Timely peer reviewed paper - more support for IDvolution
Andy McIntosh’s Peer-Reviewed ID Paper–Note the Editor’s Note!
“Information and Entropy—Top-Down or Bottom-Up Development in Living Systems?” International Journal of Design & Nature and Ecodynamics 4(4) (2009): 351-385
Abstract: This paper deals with the fundamental and challenging
question of the ultimate origin of genetic information from a
thermodynamic perspective. The theory of evolution postulates that
random mutations and natural selection can increase genetic information
over successive generations. It is often argued from an evolutionary
perspective that this does not violate the second law of thermodynamics
because it is proposed that the entropy of a non-isolated system could
reduce due to energy input from an outside source, especially the sun
when considering the earth as a biotic system. By this it is proposed
that a particular system can become organised at the expense of an
increase in entropy elsewhere. However, whilst this argument works for
structures such as snowflakes that are formed by natural forces, it does
not work for genetic information because the information system is
composed of machinery which requires precise and non-spontaneous raised
free energy levels – and crystals like snowflakes have zero free energy
as the phase transition occurs.
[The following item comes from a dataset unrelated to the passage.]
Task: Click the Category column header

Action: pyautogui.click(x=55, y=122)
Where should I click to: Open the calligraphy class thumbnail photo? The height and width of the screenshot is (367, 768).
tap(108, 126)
The functional machinery of biological
systems such as DNA, RNA and proteins requires that precise,
non-spontaneous raised free energies be formed in the molecular bonds
which are maintained in a far from equilibrium state. Furthermore,
biological structures contain coded instructions which, as is shown in
this paper, are not defined by the matter and energy of the molecules
carrying this information. Thus, the specified complexity cannot be
created by natural forces even in conditions far from equilibrium. The
genetic information needed to code for complex structures like proteins
actually requires information which organises the natural forces
surrounding it and not the other way around – the information is
crucially not defined by the material on which it sits. The information
system locally requires the free energies of the molecular machinery to
be raised in order for the information to be stored. Consequently, the
fundamental laws of thermodynamics show that entropy reduction which
can occur naturally in non-isolated systems is not a sufficient
argument to explain the origin of either biological machinery or
genetic information that is inextricably intertwined with it. This
paper highlights the distinctive and non-material nature of information
and its relationship with matter, energy and natural forces. It is
proposed in conclusion that it is the non-material information
(transcendent to the matter and energy) that is actually itself
constraining the local thermodynamics to be in ordered disequilibrium
and with specified raised free energy levels necessary for the
molecular and cellular machinery to operate.